=== TEKS SUMBER ===

Oleh: Muhammad Yusran Hadi, Lc, MA
BANYAK orang sering mengklaim mencintai Rasulullah Muhammad Shalallaahu ‘Alaihi Wasallam (صلى الله عليه و سلم). Kecintaan kepada Nabiullah, merupakan suatu hal yang harus ada dalam diri setiap muslim, karena itu adalah tanda bukti keimanannya. Mencintai dan mentaati beliau berarti mencintai dan mentaati Allah Subhanahu wa-ta’ala. Namun amat disayangkan, sebagian kaum muslimin saat ini ada yang salah dalam mewujudkan cintanya kepada Rasulullah Rasuullah Shalallaahu ‘Alaihi Wasallam (صلى الله عليه و سلم) dengan melakukan hal-hal yang tidak dicontohkan, baik oleh Nabi sendiri maupun oleh para sahabat. Bahkan, ada yang hanya mencukupkan diri dengan banyak mengucapkan shalawat , namun realitas kesehariannya, perilakunya justru bertolak belakang dengan sikap Rasulullah Shalallaahu ‘Alaihi Wasallam (صلى الله عليه و سلم).
Mencintai Rasulullah harus dibuktikan dengan cara-cara yang tidak bertentangan dengan syariat. Wujud sebenarnya bagaimana mencintai Rasulullah adalah dengan melihat kehidupan para shahabat dan generasi sesudah mereka. Mereka membuktikan rasa cintanya dengan tidak pernah membantah apa yang diperintahkan Rasulullah Rasuullah Shalallaahu ‘Alaihi Wasallam (صلى الله عليه و سلم) dan selalu berusaha untuk meniru semua sisi pribadi beliau. Karena itu, amat disayangkan, jika ada di antara kaum muslimin yang mengaku mengenal dan mencintai Rasulullah, Rasuullah Shalallaahu ‘Alaihi Wasallam (صلى الله عليه و سلم) namun tidak mengikuti dan mengamalkan sunnahnya.

===

**URAIAN TUGAS**
Teruskan tulisan di atas tentang wujud cinta kepada Rasulullah, mulai tepat setelah kalimat terakhirnya.

=== DATA TERCATAT ===

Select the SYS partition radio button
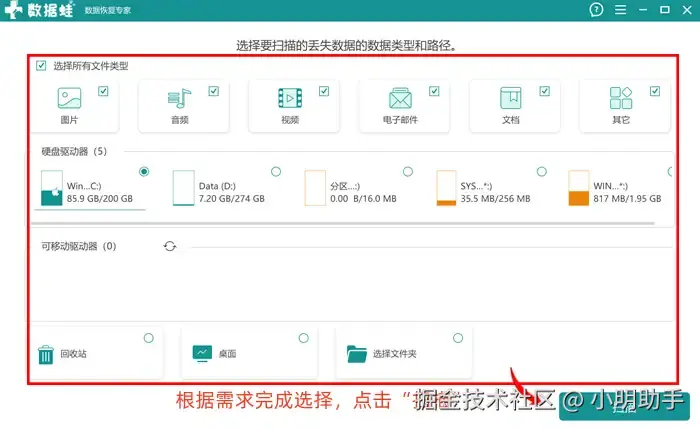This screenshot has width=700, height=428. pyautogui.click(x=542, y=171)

===
=== DATA TERCATAT ===

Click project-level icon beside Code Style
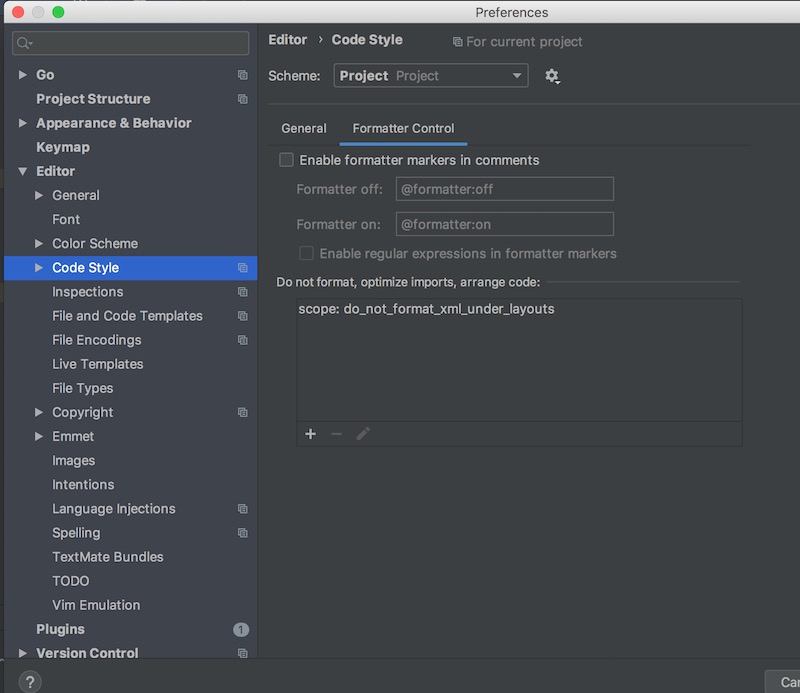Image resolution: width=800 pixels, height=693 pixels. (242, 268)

===

**JAWABAN YANG DIHARAPKAN**
Kewajiban Mencintai Rasulullah
Sebagai seorang seorang muslim, kita berkewajiban untuk mencintai Rasul Shalallaahu ‘Alaihi Wasallam (صلى الله عليه و سلم) . Allah Subhanahu wa-ta’ala berfirman:
قُلْ إِن كَانَ آبَاؤُكُمْ وَأَبْنَآؤُكُمْ وَإِخْوَانُكُمْ وَأَزْوَاجُكُمْ وَعَشِيرَتُكُمْ وَأَمْوَالٌ اقْتَرَفْتُمُوهَا وَتِجَارَةٌ تَخْشَوْنَ كَسَادَهَا وَمَسَاكِنُ تَرْضَوْنَهَا أَحَبَّ إِلَيْكُم مِّنَ اللّهِ وَرَسُولِهِ وَجِهَادٍ فِي سَبِيلِهِ فَتَرَبَّصُواْ حَتَّى يَأْتِيَ اللّهُ بِأَمْرِهِ وَاللّهُ لاَ يَهْدِي الْقَوْمَ الْفَاسِقِينَ
”Katakanlah, ’Jika bapak-bapak, anak-anak, saudara-saudara, istri-istri, kaum keluargamu, harta kekayaan yang kamu usahakan, perniagaan yang kamu khawatir kerugiannya, dan rumah-rumah tempat tinggal yang kamu sukai adalah lebih kamu cintai daripada Allah Subhanahu wa-ta’ala dan Rasul-Nya dan (dari) berjihad di jalan-Nya, maka tunggulah sampai Allah mendatangkan keputusan-Nya.’ Dan Allah tidak memberi petunjuk kepada orang-orang yang fasik.” (At-Taubah: 24)
Ayat ini cukup menjadi bukti keharusan untuk mencintai Rasulullah Rasuullah Shalallaahu ‘Alaihi Wasallam (صلى الله عليه و سلم). Bahkan ayat tersebut juga menunjukkan begitu besar hak Rasulullah Shalallaahu ‘Alaihi Wasallam (صلى الله عليه و سلم) untuk dicintai, sebab dalam ayat tersebut Allah Subhanahu wa-ta’ala memberikan ancaman bagi orang-orang yang lebih mencintai harta, keluarga, dan anak-anak daripada mencintai Allah dan Rasul-Nya. Bahkan di akhir ayat, Allah menggolongkan orang-orang yang mempraktekkan hal tersebut sebagai orang yang sesat dan tidak mendapatkan hidayah dari Allah Subhanahu wa-ta’ala.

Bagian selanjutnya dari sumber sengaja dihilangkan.